◆ **Texto proporcionado**:
#####

La joven artista gijonesa Lucía Ares podría haber sido compañera de viaje de los 'fauves' (fieras) franceses que ganaron este apodo entre los críticos de arte porque los colores de sus cuadros no reflejaban los colores de la realidad. Mattise, el más afamado de estos pintores, podría haber colocado uno de sus cuadros junto a esta estudiante de Bellas Artes que se vuelca en los colores de cada uno de sus cuadros.
La muestra, que se expone en el centro municipal de El Coto hasta el próximo día 27, se compone de una colección de óleos sobre lienzo en los que se puede descubrir el espíritu viajero y cosmopolita de Lucía Ares. Cuadros que muestran personajes de África, Nueva Orleans, el Mediterráneo, el Nilo, el Sáhara, Rusia, Venecia y lugares más próximos como Cudillero y Gijón.

#####

◆ **Entradas registradas**:

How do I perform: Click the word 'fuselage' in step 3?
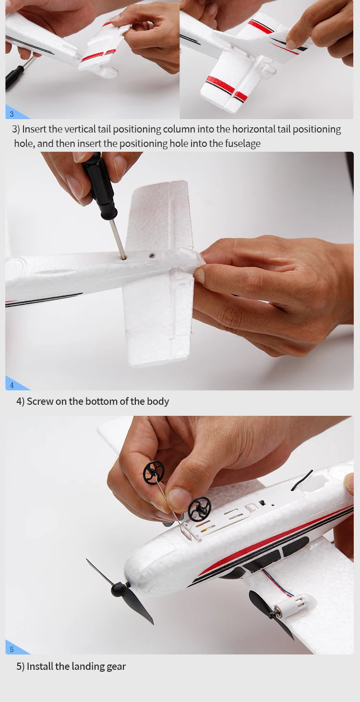(x=243, y=144)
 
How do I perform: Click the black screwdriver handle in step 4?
(x=100, y=185)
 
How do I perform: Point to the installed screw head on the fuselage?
(x=152, y=255)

#####

◆ **Encargo de trabajo 1**:
Responde con la información del texto sobre la exposición de Lucía Ares:
(a) ¿Qué estudios cursa Lucía Ares?
(b) ¿En qué centro se expone la muestra?
(c) ¿Hasta qué día puede visitarse?
◆ **Encargo de trabajo 2**:
Prosigue el texto sobre la exposición de Lucía Ares a partir de su última oración.

◆ **Resultado del ejercicio 1**:
(a) Bellas Artes.
(b) En el centro municipal de El Coto.
(c) Hasta el próximo día 27.

◆ **Resultado del ejercicio 2**:
La joven pintora gijonesa utiliza los colores de tal manera que parecen convertirse en elementos simbólicos y significantes. Los bosques no tienen por qué ser verdes o marrones, ni los cielos azules. Los colores, simplemente, podrían ser estados de ánimo, visiones íntimas de un instante o peripecias artísticas que demuestran la destreza de Ares en el uso de la paleta y la mezcla de las gamas de colores.
En 'La semana negra', se puede ver el lado más oscuro de esta fiesta con su gran noria pintada en un intenso rojo que se esculpe contra el cielo oscuro como el carbón. Este cielo ennegrecido, en el que predominan las manchas de colores oscuros y que parece amenazar con una gran tormenta se repite en obras como 'Reflejos', 'Cudillero' y 'Venecia'.